You clearly dont have a clue what you are talking about. Fit for purpose when buying a product, means fit for your purpose. When you buy a Oven from a retailer, you buy it for your purpose, not for the bloke at the end of the street. If it doesn't fit your requirements when you come to fit it. You return it for a full refund.
Just because it fits in the kitchen of the bloke at the end of the street means nothing. It's not fit for YOUR purpose. That's what your consumer rights are for.
Imagine walking into a Retail store and saying "Can I return this jumper it doesn't fit" for the store clerk to turn around and say, "My uncle has one of them and it fits him fine, so you can't have a refund" 😂
I was born in the UK, i live in the UK, i work in advertising, knowing consumer law is part and parcel of the job.
An oven is not a digital product. Others playing the same game you cannot does not constitute a faulty product simply because you decided to try to run Metro Exodus Enhanced Edition on a PC which does not have an RTX card (required) or any other hardware you have.
You want a tool, create a tool.
A Faulty product is not a product "Fit for purpose" Considering you work in Consumer law, you seem to know very little about it.

**RECORDED INFORMATION:**
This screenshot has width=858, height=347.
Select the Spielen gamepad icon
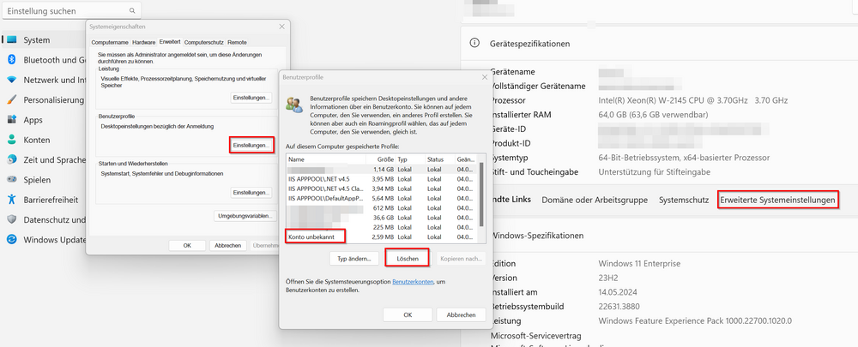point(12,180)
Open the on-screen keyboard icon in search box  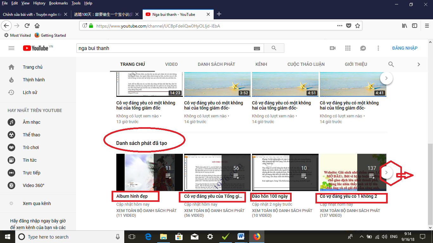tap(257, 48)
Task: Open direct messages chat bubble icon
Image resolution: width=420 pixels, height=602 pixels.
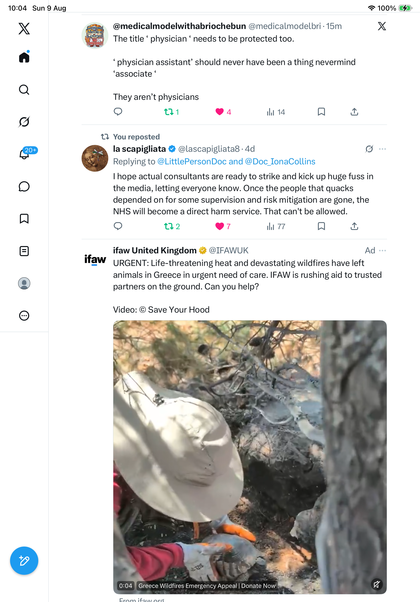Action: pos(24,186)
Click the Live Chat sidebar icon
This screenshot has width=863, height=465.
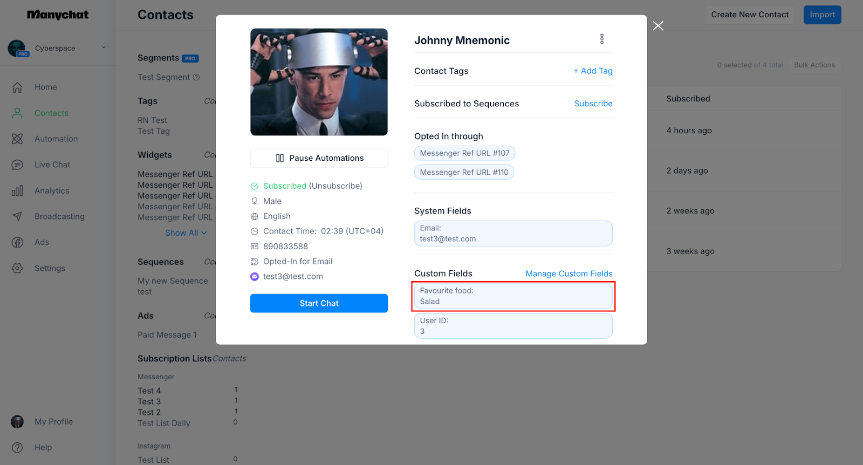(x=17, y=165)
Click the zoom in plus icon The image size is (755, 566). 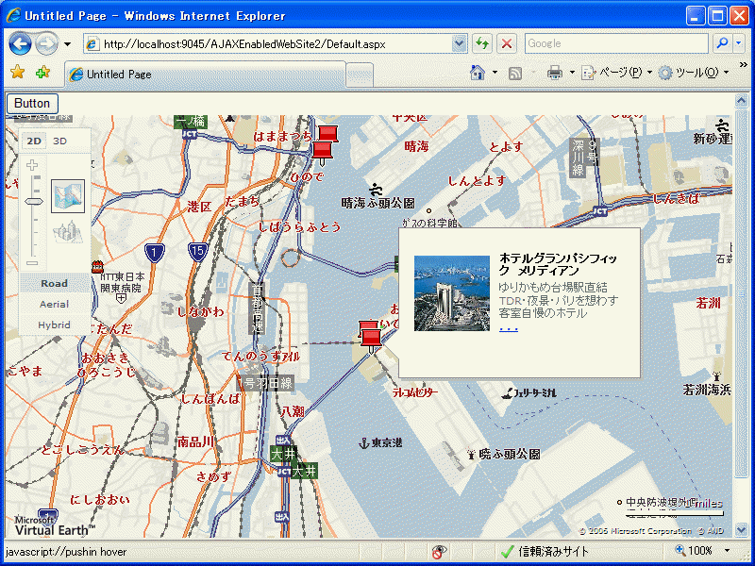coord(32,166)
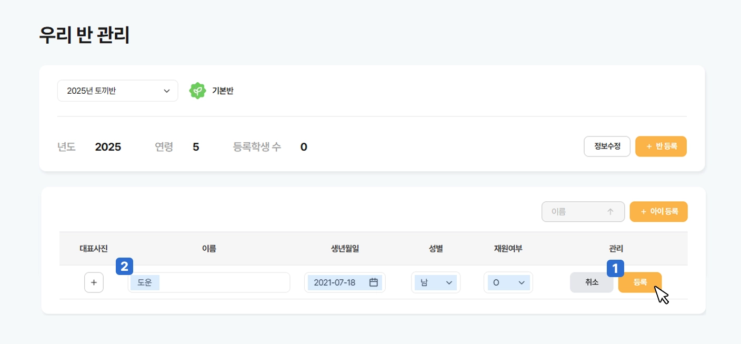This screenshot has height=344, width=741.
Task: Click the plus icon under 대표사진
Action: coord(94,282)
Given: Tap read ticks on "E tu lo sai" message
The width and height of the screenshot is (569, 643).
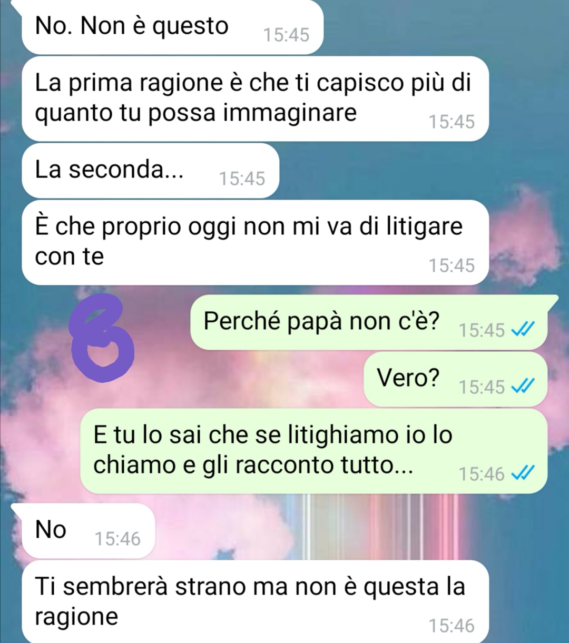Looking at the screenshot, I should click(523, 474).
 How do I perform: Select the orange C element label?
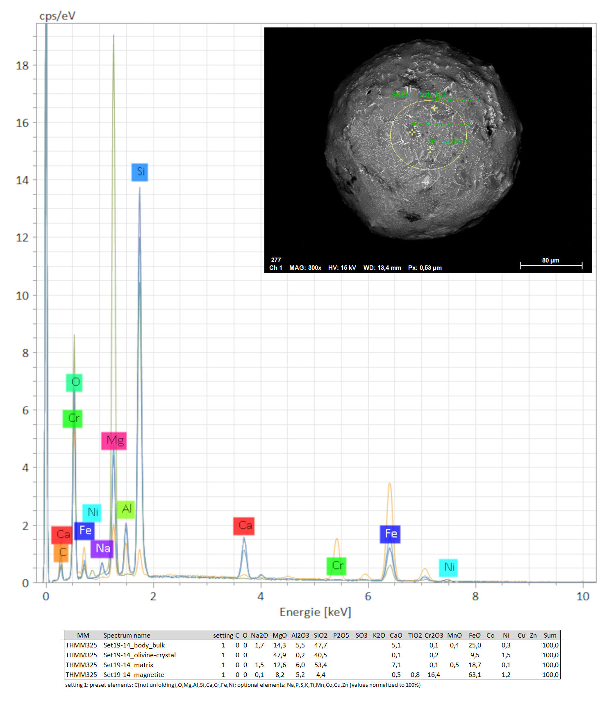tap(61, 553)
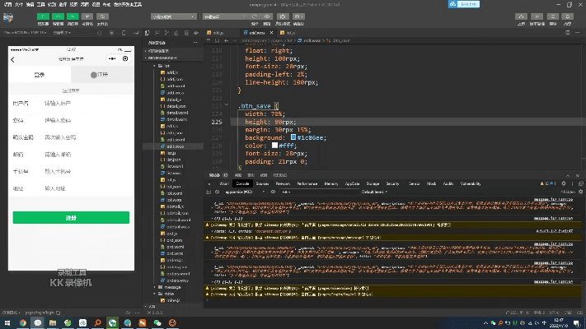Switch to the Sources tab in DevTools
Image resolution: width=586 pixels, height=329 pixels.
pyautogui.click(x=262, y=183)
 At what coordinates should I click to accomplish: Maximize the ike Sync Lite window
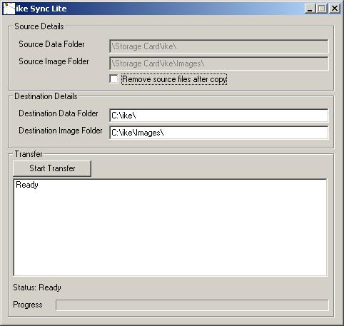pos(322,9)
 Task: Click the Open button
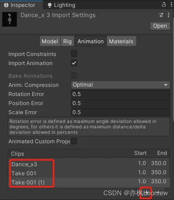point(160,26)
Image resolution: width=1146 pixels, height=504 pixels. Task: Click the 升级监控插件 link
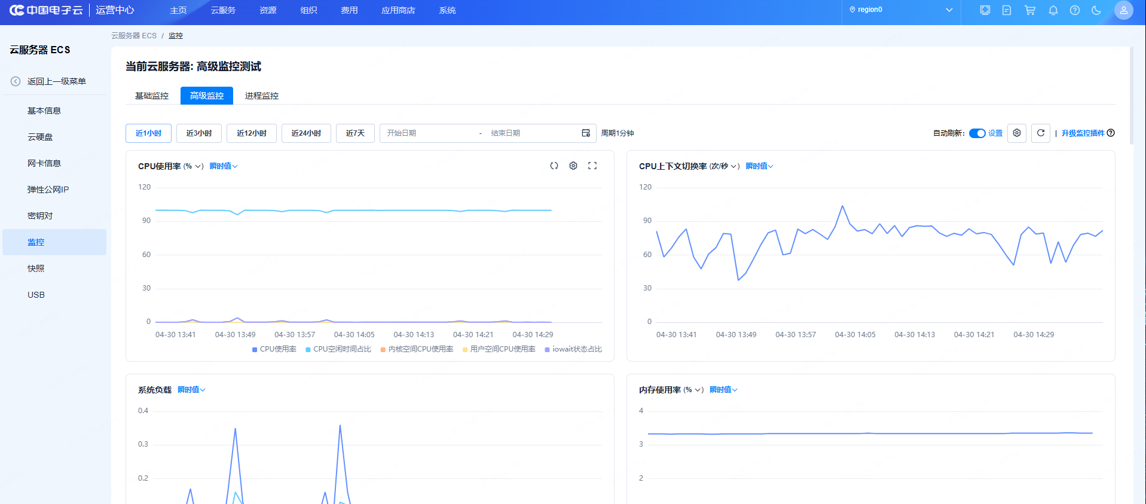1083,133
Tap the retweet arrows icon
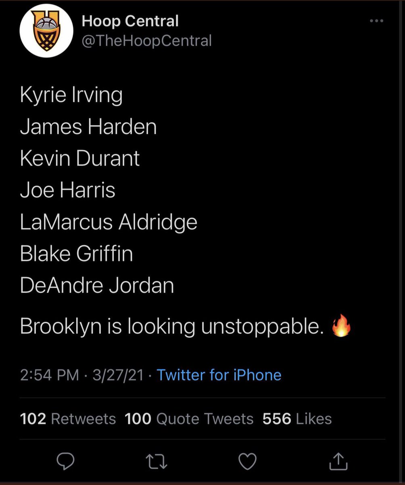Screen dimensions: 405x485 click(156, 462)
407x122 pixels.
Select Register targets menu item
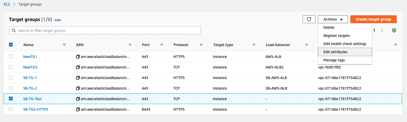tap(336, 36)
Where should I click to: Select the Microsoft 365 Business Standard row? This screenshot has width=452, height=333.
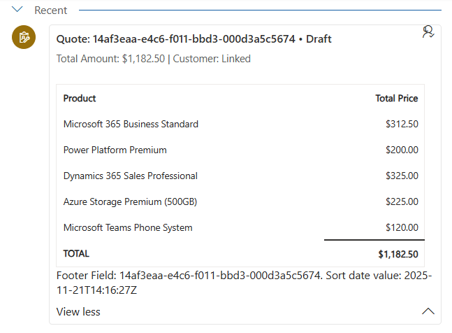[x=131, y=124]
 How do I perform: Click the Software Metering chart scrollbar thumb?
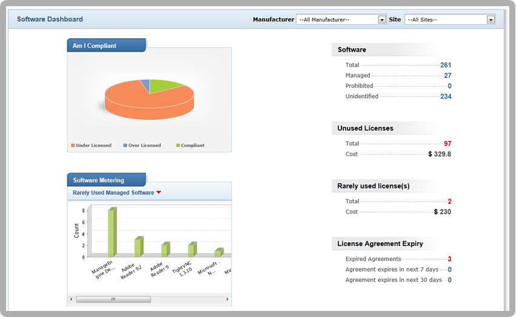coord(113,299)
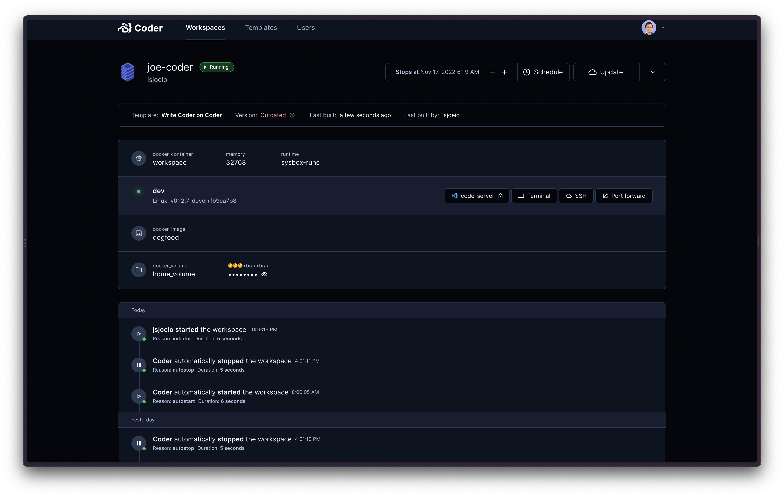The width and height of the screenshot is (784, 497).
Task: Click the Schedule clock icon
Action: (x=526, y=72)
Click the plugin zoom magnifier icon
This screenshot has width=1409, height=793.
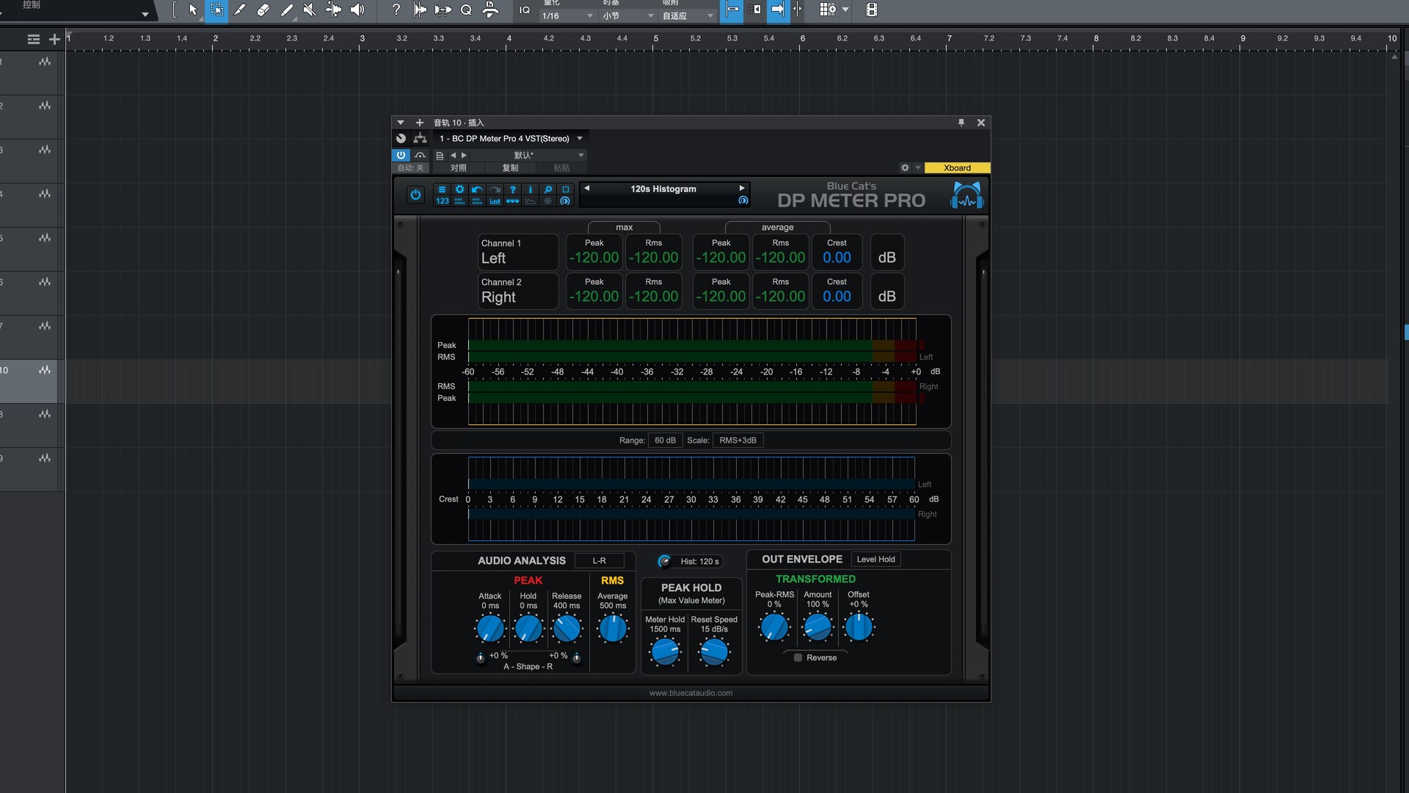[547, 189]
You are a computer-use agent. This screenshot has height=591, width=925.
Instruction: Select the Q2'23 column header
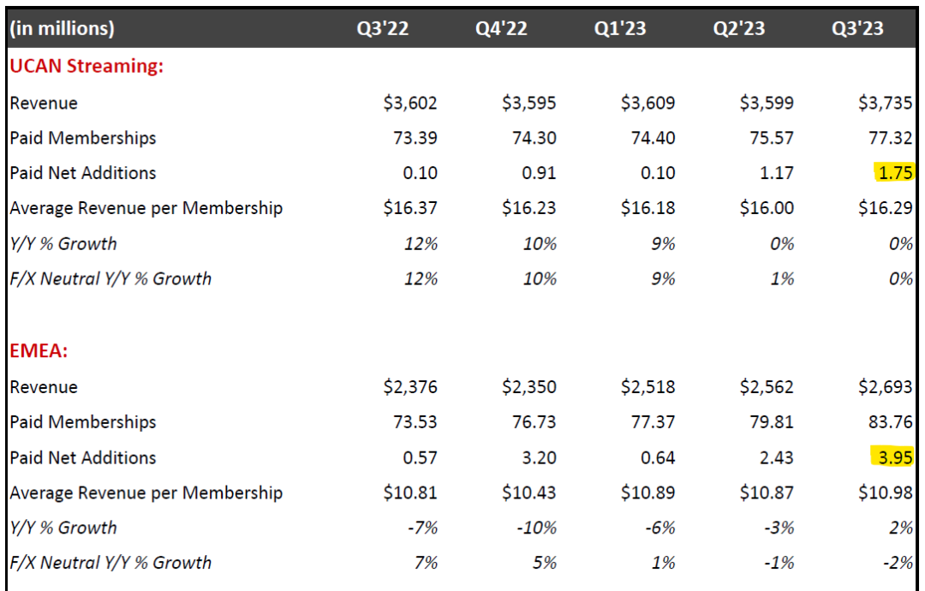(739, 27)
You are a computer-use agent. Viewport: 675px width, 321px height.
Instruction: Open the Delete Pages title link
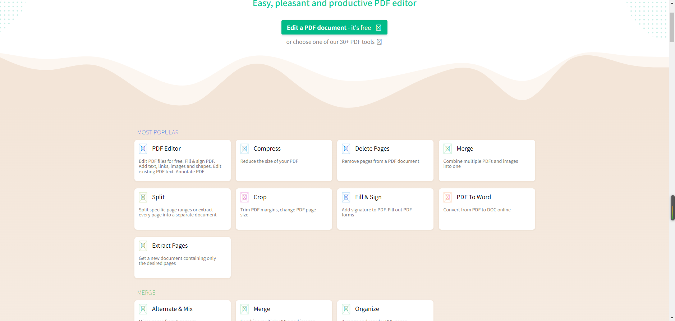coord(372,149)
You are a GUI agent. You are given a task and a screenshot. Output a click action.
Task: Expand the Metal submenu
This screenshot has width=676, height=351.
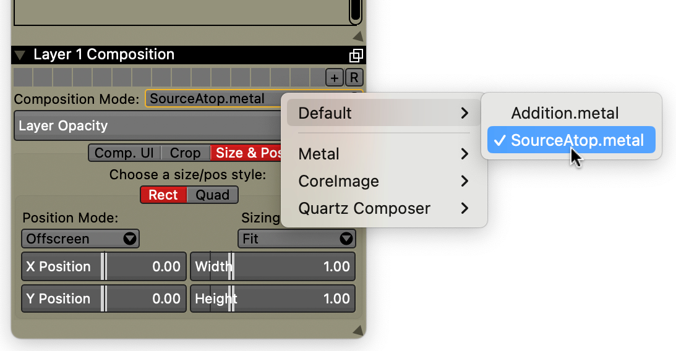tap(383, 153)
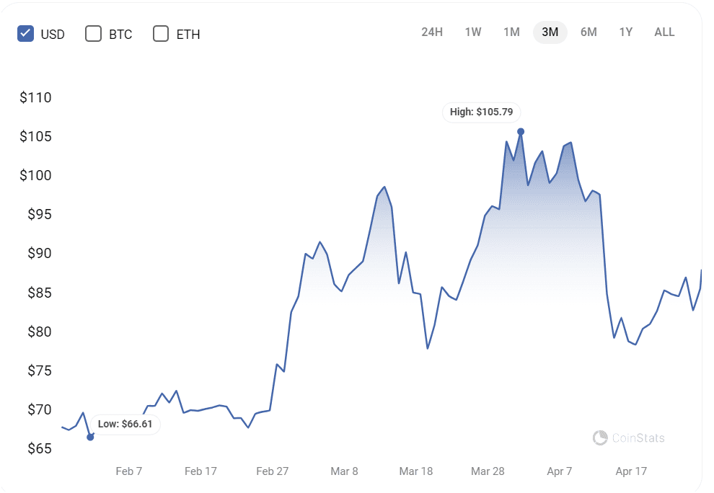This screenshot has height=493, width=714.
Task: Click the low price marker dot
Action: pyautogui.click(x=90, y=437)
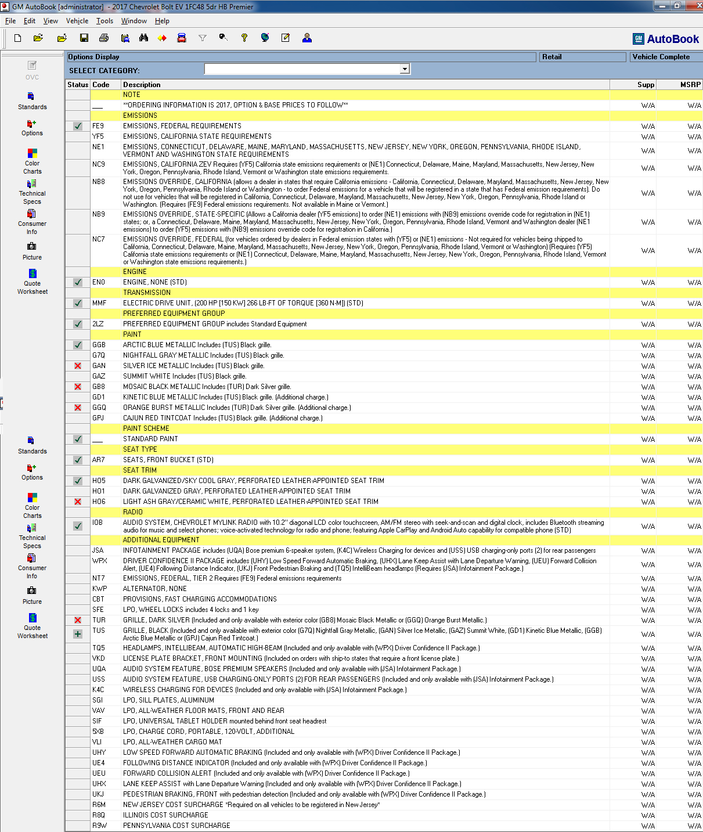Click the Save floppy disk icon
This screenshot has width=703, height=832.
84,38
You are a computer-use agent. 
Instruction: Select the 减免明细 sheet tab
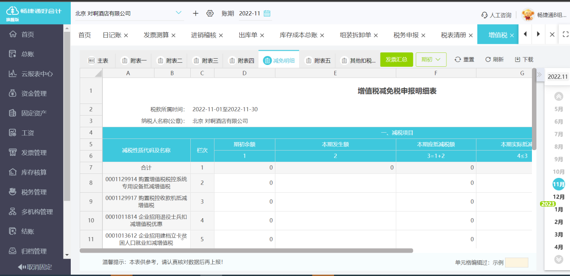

**TASKS TO PERFORM:**
1 – According to the consumer-rights discussion, what hardware is required to run Metro Exodus Enhanced Edition?
2 – Write the next part of the consumer-rights discussion, following on from its final post.

**RESULTS BY TASK:**
1 – An RTX card.

2 –
Like I've just pointed out returning a jumper to the retailer because it doesn't fit, doesn't fall under a faulty product, it falls under a product not fit for your purpose. The jumper still works, it just doesn't fit you..
Comparing digital to physical objects is a bit off topic since you can’t refund a games license once you activate it. It’s you not knowing enough about your own hardware.
But if you want to try that angle.
Who’s fault is it if you buy an oven but it’s too big to fit in your house?
Yours or the sellers?
And what if you keep buying/returning multiple ovens since you refuse to find out what fits in your house?
Do you thinks sellers don’t have any rights for customers abusing return policies since it costs sellers money for every returned item.